TEXT PASSAGE:

------------------------------------

The pass rush still needs to improve and the pass protection was spotty at times, but the Dawgs looked good. With UT looking horrible and Vandy still being Vandy despite their hot start, a win over Bama next Saturday would mean the Dawgs should be 7-0 heading to Baton Rouge in October.


Thursday, September 18, 2008

An American Tale: Knowshon Goes West

After a brief hiatus, I have returned. I'm going head to head with JB and Lav of 2 Guys, 1 Blog on the picks this week. Whoever gets more right gets to carry an imaginary title belt around until next week's picks. Pointless trophies are some of my favorite things, so here we go.

One more thing...JB and I agree, if you haven't tried Firefly sweet-tea vodka, do it now. Run.

No 3. Georgia at Arizona State

Like the intrepid settlers of long ago, Georgia heads west this weekend to take on the Sun Devils in prime time. Arizona State comes off an embarrassing loss to UNLV, in which they were clearly looking ahead to the Bulldogs' visit. Meanwhile, Georgia continues to defy the laws of physics by dropping in the ranking while winning. The Bulldogs need to win, and look good doing it, in order to make believers out of the talking heads with poll votes.

All the morons that think the Arizona heat is going to affect the Dawgs more than the Sun Devils obviously haven't been to the Deep South in August. Georgia finally gets a pass rush on an inexperienced ASU offensive line, while Knowshon Moreno gets back into the Heisman race with another big day.

Dawgs 28-10

No.6 LSU at No.10 Auburn

This one is always a great game. Too bad it's on at the same time as Georgia-ASU. The Spread Eagle offense takes on a group of large, angry monsters in the LSU d-line. Auburn offensive coordinator Tony Franklin's vaunted offense scored 3 points last week against Missy State. LSU's defense could eat Missy State. LSU bucks the trend of the home team winning this one.

------------------------------------

SOURCE DATA:

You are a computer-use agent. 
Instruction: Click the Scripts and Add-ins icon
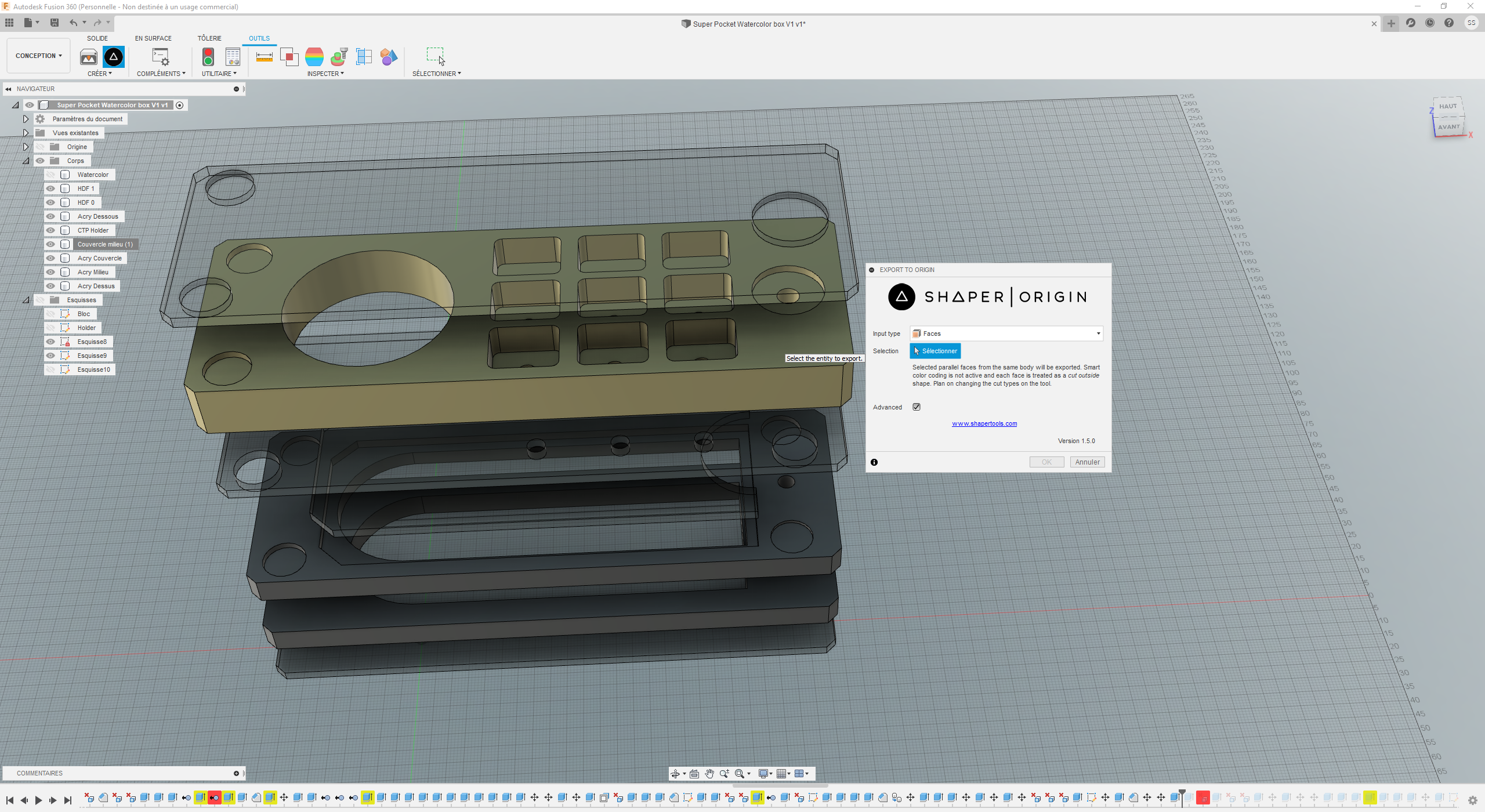[160, 57]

------------------------------------

REQUIRED ACTIONS:
**A)** Name every individual person mentioned by name in the college football picks post.
**B)** Carry on the college football picks post from where it stops.

OUTPUTS FOR THE TASKS:
**A)** JB, Lav, Knowshon Moreno, Tony Franklin

**B)**
LSU 20-10

No.4 Florida at Tennessee

Gator linebacker Brandon Spikes filled up the Neyland Stadium bulletin board this week by calling the Vols quitters. Unfortunately, bulletin boards don't put on pads and play. The team that lost to the team that lost to BYU by 60 points can't beat the Gators. However, it will be a little closer than the experts think. The power of Neyland can't be underestimated, and the Vols will play inspired. I still hate Tim Tebow.

Florida 35-17

No.18 Wake Forest at No.24 Florida State

Ummmm best game in the ACC? If Wake wins, they should be the class of the ACC. Papa Bowden's bunch could establish themselves as an ACC title contender with a win. It's at Doak, which should help, but it won't be enough. I just can't make myself care. Being the ACC champ is like being the skinniest kid at fat camp...it doesn't mean much.

Wake 21-17

Mississippi State at Georgia Tech

Some glitch in the time-space continuum allowed the Jackets to lose a game last week. Well savor the flavor sports fans because rest assured, it won't happen again. Some people would call the style of this game "ugly" and "boring." They have no vision. It's really going to be a "beautiful defensive battle." CPJ knows a one-win team can still win the BCS title, and he won't let the Jackets lose another one.

GT 13-7

Now onto the NFL, where the players get paid over the table instead of under it. All I know is my fantasy football team better get it together or I'm going to be out 10 bucks. Derek Anderson, where are you?

Chiefs at Falcons

Ahhh the most appealing game of the weekend. The Chiefs lost to the Raiders last week. That's enough said.

Falcons 23-14

New Orleans at Denver

If Brandon Marshall can take time out of his busy assault schedule to play in this one, the Broncos should win at home. They really should bring back the Mile High Salute.

Broncos 31-20

Pittsburgh at Philadelphia

The coveted battle of Pennsylvania should be a good one this weekend. Willie Parker is off to a fast start, and the Steelers are looking like a force in the AFC. Meanwhile, Donovan McNabb seems to have eaten plenty of chunky soup this year because he looks like he did five years ago. This one's a tossup, but I'll go with the home team.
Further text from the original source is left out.